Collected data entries
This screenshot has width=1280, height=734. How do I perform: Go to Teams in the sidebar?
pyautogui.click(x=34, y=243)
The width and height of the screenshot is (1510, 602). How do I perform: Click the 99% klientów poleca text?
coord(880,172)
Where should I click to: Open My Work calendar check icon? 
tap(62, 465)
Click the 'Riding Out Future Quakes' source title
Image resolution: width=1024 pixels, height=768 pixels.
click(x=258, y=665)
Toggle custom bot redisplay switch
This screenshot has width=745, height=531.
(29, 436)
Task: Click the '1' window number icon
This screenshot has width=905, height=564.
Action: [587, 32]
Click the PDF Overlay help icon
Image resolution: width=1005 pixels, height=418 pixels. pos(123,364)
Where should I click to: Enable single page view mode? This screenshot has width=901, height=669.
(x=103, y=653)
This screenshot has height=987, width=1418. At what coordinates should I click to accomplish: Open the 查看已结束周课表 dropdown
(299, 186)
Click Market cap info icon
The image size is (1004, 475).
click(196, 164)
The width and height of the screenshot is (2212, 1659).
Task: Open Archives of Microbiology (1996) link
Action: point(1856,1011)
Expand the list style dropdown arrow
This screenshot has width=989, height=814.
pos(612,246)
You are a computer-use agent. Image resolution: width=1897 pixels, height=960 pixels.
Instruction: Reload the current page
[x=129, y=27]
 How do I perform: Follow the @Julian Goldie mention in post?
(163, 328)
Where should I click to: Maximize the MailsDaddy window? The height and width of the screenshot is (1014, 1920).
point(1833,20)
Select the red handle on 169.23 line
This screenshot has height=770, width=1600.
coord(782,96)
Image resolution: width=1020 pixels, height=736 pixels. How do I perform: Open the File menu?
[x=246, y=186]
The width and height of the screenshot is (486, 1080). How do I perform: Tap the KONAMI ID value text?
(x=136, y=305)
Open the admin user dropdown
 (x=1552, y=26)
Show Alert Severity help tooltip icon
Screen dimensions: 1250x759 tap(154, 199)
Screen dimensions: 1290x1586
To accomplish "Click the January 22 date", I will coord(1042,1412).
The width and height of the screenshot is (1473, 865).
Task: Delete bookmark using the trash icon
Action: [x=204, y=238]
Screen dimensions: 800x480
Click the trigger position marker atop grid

## [WHAT TO PRODUCE]
Reproduce the entries above in full, precisely as written.

## [ANSWER FOR THIS EXERCISE]
This screenshot has width=1280, height=734. How do I perform: Go to Teams in the sidebar?
pyautogui.click(x=34, y=243)
The width and height of the screenshot is (1510, 602). How do I perform: Click the 99% klientów poleca text?
coord(880,172)
Where should I click to: Open My Work calendar check icon? 
tap(62, 465)
Click the 'Riding Out Future Quakes' source title
Image resolution: width=1024 pixels, height=768 pixels.
click(x=258, y=665)
Toggle custom bot redisplay switch
This screenshot has width=745, height=531.
(29, 436)
Task: Click the '1' window number icon
This screenshot has width=905, height=564.
Action: [587, 32]
Click the PDF Overlay help icon
Image resolution: width=1005 pixels, height=418 pixels. pos(123,364)
Where should I click to: Enable single page view mode? This screenshot has width=901, height=669.
(x=103, y=653)
This screenshot has height=987, width=1418. At what coordinates should I click to accomplish: Open the 查看已结束周课表 dropdown
(299, 186)
Click Market cap info icon
The image size is (1004, 475).
click(196, 164)
The width and height of the screenshot is (2212, 1659).
Task: Open Archives of Microbiology (1996) link
Action: point(1856,1011)
Expand the list style dropdown arrow
This screenshot has width=989, height=814.
pos(612,246)
You are a computer-use agent. Image resolution: width=1897 pixels, height=960 pixels.
Instruction: Reload the current page
[x=129, y=27]
 How do I perform: Follow the @Julian Goldie mention in post?
(163, 328)
Where should I click to: Maximize the MailsDaddy window? The height and width of the screenshot is (1014, 1920).
point(1833,20)
Select the red handle on 169.23 line
This screenshot has height=770, width=1600.
coord(782,96)
Image resolution: width=1020 pixels, height=736 pixels. How do I perform: Open the File menu?
[x=246, y=186]
The width and height of the screenshot is (486, 1080). How do I perform: Tap the KONAMI ID value text?
(x=136, y=305)
Open the admin user dropdown
 (x=1552, y=26)
Show Alert Severity help tooltip icon
Screen dimensions: 1250x759 tap(154, 199)
Screen dimensions: 1290x1586
To accomplish "Click the January 22 date", I will coord(1042,1412).
The width and height of the screenshot is (1473, 865).
Task: Delete bookmark using the trash icon
Action: [x=204, y=238]
Screen dimensions: 800x480
Click the trigger position marker atop grid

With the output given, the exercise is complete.